**Textauszug**
▽

Kriege werden nun einmal einzig und allein, wenn
(Seite 86)
überhaupt, dann von mächtigen, selbstbewußten Massen verhindert, und nur von Minderheiten werden sie angezettelt mit Hilfe der Ohnmacht und der Selbstmißachtung von vielen. Nein, meine Damen und Herren, es ist, soweit ich sehen kann, kein Gott da, der uns die Welt, so, wie sie uns von Mal zu Mal mißrät, abnimmt und tragen hilft, der uns vergibt, in Liebe und Geduld. Und gäbe es ihn, dann sollten wir ihn vergessen, bis wir gelernt haben, daß alle bösen und besten Möglichkeiten dieser Welt von unseren Händen verwirklicht beziehungsweise vertan werden, von uns allen zusammen, ganz allein. Gehen wir aber noch einmal zurück auf die Kernszene des Filmes.

△

Zeilen zum Zeigen auf Text und Elemente:
▽

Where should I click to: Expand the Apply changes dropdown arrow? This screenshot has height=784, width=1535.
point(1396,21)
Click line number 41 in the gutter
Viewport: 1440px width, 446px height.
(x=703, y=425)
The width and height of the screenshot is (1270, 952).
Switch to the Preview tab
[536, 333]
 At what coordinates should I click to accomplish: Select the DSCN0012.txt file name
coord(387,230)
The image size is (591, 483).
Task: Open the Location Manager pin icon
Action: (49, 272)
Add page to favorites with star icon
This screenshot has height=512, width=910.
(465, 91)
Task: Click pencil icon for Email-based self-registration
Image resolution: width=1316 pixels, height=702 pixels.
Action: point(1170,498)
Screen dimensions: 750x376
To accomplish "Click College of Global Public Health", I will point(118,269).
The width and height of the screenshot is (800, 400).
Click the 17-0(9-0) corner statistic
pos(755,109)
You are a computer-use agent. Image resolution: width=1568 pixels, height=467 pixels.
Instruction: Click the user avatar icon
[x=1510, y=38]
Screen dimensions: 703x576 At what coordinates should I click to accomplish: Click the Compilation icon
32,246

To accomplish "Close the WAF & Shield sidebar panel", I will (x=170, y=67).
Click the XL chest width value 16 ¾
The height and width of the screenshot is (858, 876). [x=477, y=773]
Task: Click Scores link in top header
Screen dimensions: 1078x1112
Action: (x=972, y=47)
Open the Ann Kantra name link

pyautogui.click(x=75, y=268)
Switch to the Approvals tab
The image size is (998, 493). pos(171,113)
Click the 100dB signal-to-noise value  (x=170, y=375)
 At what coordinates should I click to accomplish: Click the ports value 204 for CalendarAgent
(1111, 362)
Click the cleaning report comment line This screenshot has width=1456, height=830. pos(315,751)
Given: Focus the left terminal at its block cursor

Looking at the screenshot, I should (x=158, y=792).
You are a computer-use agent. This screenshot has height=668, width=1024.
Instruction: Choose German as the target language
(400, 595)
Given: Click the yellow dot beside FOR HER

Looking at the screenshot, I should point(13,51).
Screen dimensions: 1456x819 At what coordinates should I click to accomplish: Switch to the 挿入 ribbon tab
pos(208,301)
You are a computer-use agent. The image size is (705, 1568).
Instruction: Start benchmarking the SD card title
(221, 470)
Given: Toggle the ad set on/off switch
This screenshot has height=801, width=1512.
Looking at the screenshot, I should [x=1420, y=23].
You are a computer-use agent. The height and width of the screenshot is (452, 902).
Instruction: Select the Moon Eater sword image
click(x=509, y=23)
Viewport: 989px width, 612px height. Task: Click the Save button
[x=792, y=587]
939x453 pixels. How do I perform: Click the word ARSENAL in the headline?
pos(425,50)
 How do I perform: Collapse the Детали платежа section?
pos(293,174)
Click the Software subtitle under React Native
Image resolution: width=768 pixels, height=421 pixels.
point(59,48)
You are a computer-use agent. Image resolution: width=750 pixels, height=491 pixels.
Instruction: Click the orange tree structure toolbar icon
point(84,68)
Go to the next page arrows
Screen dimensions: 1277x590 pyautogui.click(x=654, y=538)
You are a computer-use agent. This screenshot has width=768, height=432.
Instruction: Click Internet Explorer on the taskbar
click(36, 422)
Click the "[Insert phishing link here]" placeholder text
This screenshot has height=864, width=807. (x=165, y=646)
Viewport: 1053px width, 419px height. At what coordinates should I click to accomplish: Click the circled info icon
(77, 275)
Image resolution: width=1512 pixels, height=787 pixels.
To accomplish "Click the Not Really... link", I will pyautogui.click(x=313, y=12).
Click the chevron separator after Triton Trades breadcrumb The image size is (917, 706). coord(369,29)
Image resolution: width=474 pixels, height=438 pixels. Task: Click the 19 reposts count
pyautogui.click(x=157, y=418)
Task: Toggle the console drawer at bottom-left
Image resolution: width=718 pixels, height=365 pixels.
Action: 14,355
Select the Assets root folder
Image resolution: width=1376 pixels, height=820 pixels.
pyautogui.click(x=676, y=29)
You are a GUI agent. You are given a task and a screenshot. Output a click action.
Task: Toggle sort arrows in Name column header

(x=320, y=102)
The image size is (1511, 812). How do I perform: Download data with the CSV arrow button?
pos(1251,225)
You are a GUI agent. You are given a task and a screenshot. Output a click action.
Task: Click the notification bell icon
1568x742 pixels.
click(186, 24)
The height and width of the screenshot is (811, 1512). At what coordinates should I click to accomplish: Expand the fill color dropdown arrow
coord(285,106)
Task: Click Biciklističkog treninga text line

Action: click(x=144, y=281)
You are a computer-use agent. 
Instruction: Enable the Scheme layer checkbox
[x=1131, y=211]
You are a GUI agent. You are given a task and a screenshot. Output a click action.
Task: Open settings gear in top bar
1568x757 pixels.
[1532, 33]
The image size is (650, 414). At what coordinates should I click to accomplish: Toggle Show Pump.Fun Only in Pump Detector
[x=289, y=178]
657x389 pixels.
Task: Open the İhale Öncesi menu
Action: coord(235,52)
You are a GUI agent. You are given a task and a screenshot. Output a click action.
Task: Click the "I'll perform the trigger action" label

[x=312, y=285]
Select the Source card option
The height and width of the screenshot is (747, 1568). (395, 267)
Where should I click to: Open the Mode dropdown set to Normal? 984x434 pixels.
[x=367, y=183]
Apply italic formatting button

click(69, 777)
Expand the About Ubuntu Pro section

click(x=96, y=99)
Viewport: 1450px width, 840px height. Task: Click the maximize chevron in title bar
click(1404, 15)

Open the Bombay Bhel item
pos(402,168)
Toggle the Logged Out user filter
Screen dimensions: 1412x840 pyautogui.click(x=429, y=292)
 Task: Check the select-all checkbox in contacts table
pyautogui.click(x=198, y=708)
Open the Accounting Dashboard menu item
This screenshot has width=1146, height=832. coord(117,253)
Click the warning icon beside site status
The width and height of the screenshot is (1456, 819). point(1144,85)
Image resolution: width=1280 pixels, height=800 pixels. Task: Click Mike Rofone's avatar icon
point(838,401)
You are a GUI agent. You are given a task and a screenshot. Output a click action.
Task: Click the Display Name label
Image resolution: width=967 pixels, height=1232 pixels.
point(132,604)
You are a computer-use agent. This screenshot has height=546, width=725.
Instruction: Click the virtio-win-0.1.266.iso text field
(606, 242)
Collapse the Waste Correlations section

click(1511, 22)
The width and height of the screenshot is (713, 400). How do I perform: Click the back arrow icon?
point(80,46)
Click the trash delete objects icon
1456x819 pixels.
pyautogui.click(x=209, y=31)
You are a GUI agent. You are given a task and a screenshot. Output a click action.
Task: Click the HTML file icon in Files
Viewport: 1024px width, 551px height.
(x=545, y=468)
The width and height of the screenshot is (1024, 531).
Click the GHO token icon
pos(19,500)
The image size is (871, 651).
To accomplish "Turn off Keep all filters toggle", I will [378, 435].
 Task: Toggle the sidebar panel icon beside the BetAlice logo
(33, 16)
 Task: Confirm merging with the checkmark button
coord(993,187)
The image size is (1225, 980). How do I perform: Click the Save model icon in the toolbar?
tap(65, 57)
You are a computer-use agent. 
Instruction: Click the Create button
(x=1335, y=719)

△

**Aufgaben**
1. Erkläre in ein bis drei Sätzen, warum man laut dem Textauszug einen Gott, falls es ihn gäbe, vergessen sollte.
2. Beantworte anhand des Textauszugs, von wem Kriege angezettelt werden.
3. Gib für jede Aussage an, ob sie mit dem Textauszug übereinstimmt, und belege deine Antwort mit den entscheidenden Worten des Textes: (a) Kriege werden von mächtigen, selbstbewussten Massen verhindert. (b) Ein Gott vergibt uns in Liebe und Geduld. (c) Am Schluss wird angekündigt, auf die Kernszene eines Buches zurückzugehen.

**Lösungen**
1. Man sollte ihn vergessen, bis man gelernt hat, dass alle bösen und besten Möglichkeiten dieser Welt von unseren Händen verwirklicht oder vertan werden. Das geschieht durch uns alle zusammen, ganz allein.

2. Von Minderheiten, mit Hilfe der Ohnmacht und der Selbstmißachtung von vielen.

3.
(a) Ja: „von mächtigen, selbstbewußten Massen verhindert“
(b) Nein: „es ist, soweit ich sehen kann, kein Gott da“
(c) Nein: „auf die Kernszene des Filmes“